PROVIDED PASSAGE:
It is amazing how many people get confused on this, and then don’t check out. Interspire could do more here. 2.Make the final checkout button very prominent and flashy, flashing even. It is amazing how many people get that far and then don’t click it, this is more a problem with OScommerce and their final confirmation screen that looks like a receipt but isn’t, but still, it can’t hurt any cart. A small template change I could do, or Interspire could do.
If they do it it is permanent, if I do it I gotta redo it after every upgrade. 3.Stress to the people to put in the correct billing address when checking out with a credit card. Interspire does this really good actually. They put a second place for billing address right next to your credit card number on the form, and if you put in the wrong thing, the error tells you why it was wrong (address mismatch) and again, presents that form on the same page for you to fix. OScommerce requires you to manually go back a few steps in the checkout to fix it, annoying for the user, and then they don’t buy from me.
Order Summary Why is it so hard for some carts to provide a printable receipt after checkout? Honestly, Cubecart doesn’t, OScommerce doesn’t, what is the deal? Interspire does not do it either when you select payment of check or money order (mail order form) they provide this sentence: “Mail a check or money order in US funds, along with a printed order summary, to:” But don’t actually provide the order summary.
I guess you have to wait for the email and print it out? What if you don’t get it? Why not just put the order summary on that page? When you pay with a credit card through authorize.net Interspire provides a link for the order summary, but again, why not put the order summary on that page? There is a ton of whitespace on it, fill that space up!
The email summaries they send are nice, put that content on the page seen after checkout. SEO I’ve got no complaints about the SEO for interspire’s cart. They support friendly URLS, give you control over your meta tags (not so necessary but nice) and page titles (very necessary). There are no duplicate content issues with non-canonical URLs like you’ll find in Cubecart with their reviews, or in OScommerce with a new URL for each way to view a product (from a category, from each category, from any category, or from the bestseller list or search results, blech!). There is nice keyword rich breadcrumb navigation, a nice text menu. From an SEO perspective it is an almost perfect platform. The one thing I might want is more product menu control.
For instance, it just lists all top level categories in alphabetical order. Great, but maybe I want to go two levels deep on my menu. Maybe I’d like to list a few of my most popular products indented under the category they belong too.
Giving such products prominent menu links increases their intra-site link popularity, and is something I might want to do. Category Management & Menus Category management is good, other than the things mentioned above.
I can drag categories to reorder them (though with a lot of categories, a numbering system might be easier). Categories can have their own custom template specified for display, which is a really cool feature, they can have images and you have full control over their title and meta tags.

SUPPLIED DATA:

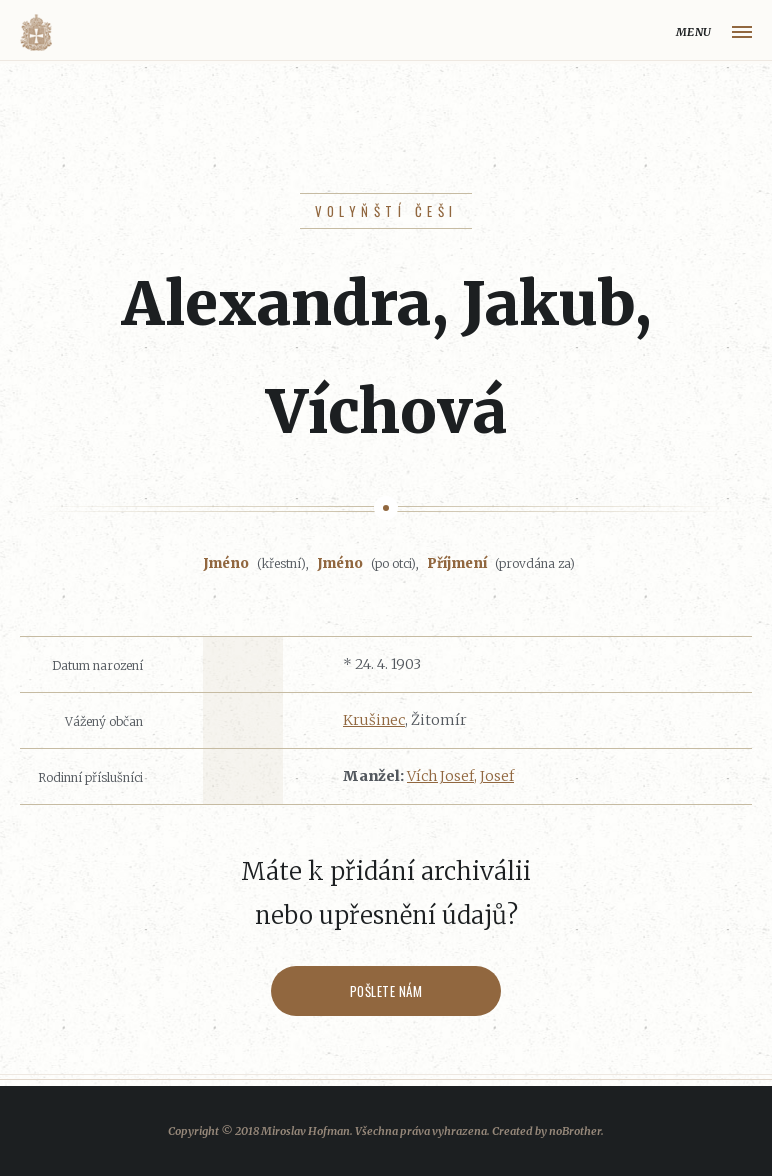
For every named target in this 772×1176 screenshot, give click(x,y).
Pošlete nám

TASKS FOR THIS EXERCISE:
[1] In the shopping cart review, what happens in Interspire when a wrong billing address is entered during credit card checkout?
[2] From the shopping cart review, list every capability it credits to Interspire's category management.
The material isn't needed here.

THE SOLUTIONS:
[1] The error message explains why it was wrong (address mismatch), and the form is shown again on the same page so the address can be fixed.

[2]
- Categories can be reordered by dragging them.
- Each category can have its own custom display template.
- Categories can have images.
- There is full control over each category's title and meta tags.